Who will unwind the nuclear spiral?

By Greg Moses

The USA President makes loud threats about how he’s going to prevent Iran from developing a nuclear weapon. Yet last week in Iran’s back yard an American-backed invasion proved that a nuclear arsenal may be the only deterrent to war that the USA President truly respects.

If the people of the USA want a less dangerous world, let them first demand less dangerous leadership. As long as USA propagandists continue to drum up the image of Russia as the lone aggressor, we should not stop demanding that journalists pursue the
question of who stood behind last week’s provocative and bloody military incursion into South Ossetia.

Georgian soldiers returning from that failed invasion of South Ossetia were reportedly quite vocal in disappointment that the USA had not backed them up more forcefully. But why has the USA declined to get more involved?

According to retired Air Force Colonel Sam Gardiner, last week’s little war was the closest the world has come lately to nuclear combat.

“Let me just say,” said Col. Gardiner to Amy Goodman, “that if you were to rate how serious the strategic situations have been in the past few years, this would be above Iraq, this would be above Afghanistan, and this would be above Iran.”

On Col. Gardiner’s account, military strategists for the USA would have known that for the past two decades Russia has embraced a published policy that if they were ever directly threatened with an American-style assault of precision weapons, they would have to resort to a tactical nuclear response. Last week, the Georgian invasion of South Ossetia tested that policy up against the Russian border.

Sharing the widespread assumption of retreating Georgian soldiers, Russian strategists last week believed that the USA very likely “was going to intervene,” said Col.
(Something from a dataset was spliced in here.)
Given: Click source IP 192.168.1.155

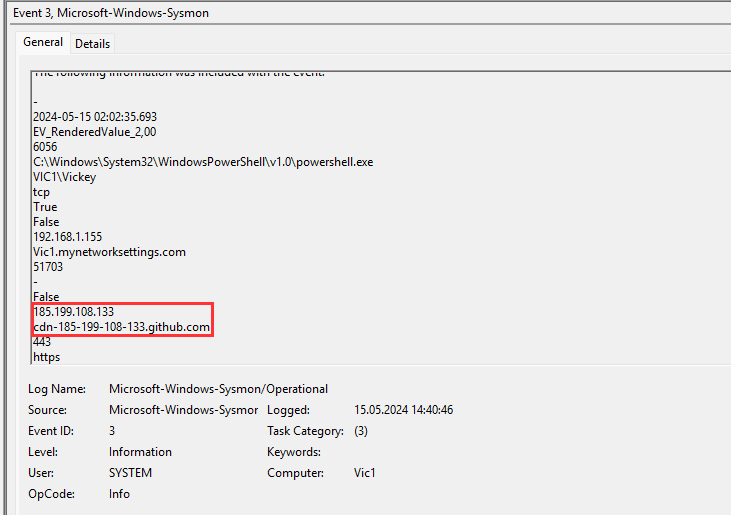Looking at the screenshot, I should click(67, 237).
Gardiner. “At a news conference on Sunday, the [USA] deputy national security adviser said we have noted that the Russians have introduced two SS-21 medium-range ballistic missile launchers into South Ossetia.” And since those missile launchers could deliver tactical nukes, they became a very likely reason why further USA involvement has been deterred.

In other words, the armored push toward the Russian border was a kind of military dare: show us your nukes, or else! And, if I follow Col. Gardiner’s line of analysis, it was only Russia’s willingness to call that nuclear dare that saved South Ossetia from becoming one more lasting theater of reckless adventure backed by the USA.

True enough, Russia has done more than was necessary to repel the Georgian attack. They pushed back further than they had to. They killed more people than had to be killed for purposes of defending the attacked populations of South Ossetia (a population whose pain does not count for much in Western media reports – we have much preferred to share stories of the Georgians clear and present horror). In the end, however, the Russians have done less than they were dared to, because the military question put to them had virtually demanded a tactical nuclear answer.

Don’t count me opposed to condemning or prosecuting Russia’s military excesses this week; what the Georgians are suffering is wrong. Just make sure that any lineup for suspects of thuggerdom in Georgia begins with the smirking mug of the President of the USA for not discouraging in the strongest possible terms the Georgian military assault on the people of South Ossetia and their local militia.

In the end, thanks to our mainstream media, the lesson of South Ossetia remains quite hidden from the people of the USA. If we want a world where nuclear proliferation is less likely, we cannot settle for anything less than an immediate demand for leadership that will advance the world toward peace through peaceful means.

If democracy is as democracy does, then the people of the USA will have to lead their leaders in ways that will be marvelous to see.